Esse projeto dialoga profundamente com a minha trajetória enquanto Poetisa e Produtora Cultural. Tenho me dedicado à promoção de narrativas que valorizem as raízes populares e o patrimônio imaterial do nosso povo. Produzir esse filme foi uma hora para mim, um reencontro com a essência da Cultura que me inspira e me move. A trajetória do poeta Antônio Francisco, enraizada na sua oralidade e sabedoria, reafirma suas lutas e conquistas que acompanhei ao longo da minha carreira. Foi um privilégio para mim, orquestrar um projeto que eterniza a memória viva de um mestre com tamanha grandeza. Como disse Bráulio Bessa: “Antônio é o maior poeta do mundo”.
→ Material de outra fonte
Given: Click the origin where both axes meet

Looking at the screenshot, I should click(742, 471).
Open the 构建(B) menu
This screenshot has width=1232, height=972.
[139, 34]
Afinal, Antônio conta Mossoró, ou Mossoró conta Antônio?

Lígia Morais: Eu convido o espectador a responder essa pergunta. O que me dizem? Quem conta quem?

Ao reunir gerações em torno da poesia, Nas Trilhas do Poeta amplia os sentidos da escuta e do pertencimento. A presença de Antônio Francisco nas telas não apenas eterniza sua contribuição artística, mas também propõe um outro modo de olhar a cidade, os afetos e os saberes que dela emergem. Ao escolher como palco um cinema de shopping center, o filme também tensiona os limites do espaço cultural e coloca a poesia popular em diálogo com públicos diversos — muitos dos quais ainda pouco habituados a ver suas histórias representadas ali. Em tempos de apagamento simbólico e disputas por memória, registrar a trajetória de um mestre da palavra é mais do que um tributo: é uma forma de continuar dizendo, em alto e bom som, que a cultura do povo segue viva — e que merece ser celebrada em toda parte.